Methyl dihydrojasmonate
- Names: Preferred IUPAC name Methyl 2-(3-oxo-2-pentylcyclopentyl)acetate

Identifiers
- CAS Number: 24851-98-7;
- 3D model (JSmol): Interactive image;
- ChEBI: CHEBI:195265;
- ChEMBL: ChEMBL1530328;
- ChemSpider: 92919;
- ECHA InfoCard: 100.042.254
- EC Number: 246-495-9;
- PubChem CID: 102861;
- UNII: 3GW44CIE3Y;
- CompTox Dashboard (EPA): DTXSID2029325 ;

Properties
- Chemical formula: C_{13}H_{22}O_{3}
- Molar mass: 226.316 g·mol^{−1}
- Appearance: Clear to pale yellow oily liquid
- Boiling point: 307.8 °C (586.0 °F; 581.0 K)
- Hazards: Occupational safety and health (OHS/OSH):
- Main hazards: Flammable
- Flash point: 113 °C (235 °F; 386 K)

= Methyl dihydrojasmonate =

Methyl dihydrojasmonate (often referred to by its trade names of hedione or kharismal) is an aroma compound with an odor similar to that of jasmine. It is a synthetic relative of methyl jasmonate, a naturally occurring compound in floral scents such as jasmine, tuberose and magnolia. In racemic mixtures the odor is floral and citrus, while epimerized mixtures exhibit a dense buttery-floral odor with odor recognition thresholds of 15 parts per billion. Considered one of the compounds responsible for the projection of the scent in living flowers, it was first fully characterised and synthesized between 1957 and 1962 in jasmine absolute (0.8%) by the fragrance chemist Edouard Demole, who was working at Firmenich. and is used in fine fragrances as well as cosmetics, toiletries, and detergents.

==Synthesis==
Some of the earliest synthesis was based on the selective hydrogenation of methyl jasmonate, which was obtained from natural jasmine oil. However, as this made up <0.8% of the oil, better routes were soon developed. Modern synthesis involves the condensation of cyclopentanone and pentanal, followed by C=C bond isomerisation to give the 2-pentyl-cyclopentenone derivative. Michael reaction of this with dimethyl malonate, followed by decarboxylation gives the desired product.

==Use in perfumery==
The first commercially successful fragrance to use hedione was Eau Sauvage, created by the perfumer Edmond Roudnitska for Christian Dior and launched in 1966. Adding hedione to a classically hesperidic fragrance construction created a dewy lemony magnolia-jasmine dimension without being directly floral.
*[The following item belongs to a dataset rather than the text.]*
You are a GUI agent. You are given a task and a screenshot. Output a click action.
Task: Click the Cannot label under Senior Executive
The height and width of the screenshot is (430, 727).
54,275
This is considered to be the beginning of a new trend in perfumery towards transparency and projection.

Odor perception of hedione in humans is very different compared to the vast majority of other odors, since it acts as a ligand for the vomeronasal type-1 receptor 1 (VN1R1), rather than an olfactory receptor.

==Etymology==
The name hedione is derived from Ancient Greek hēdonḗ, "pleasure" (cf. hedonism).
Kharismal is derived from the Greek kharisma, meaning "grace" or "favor" (cf. charisma).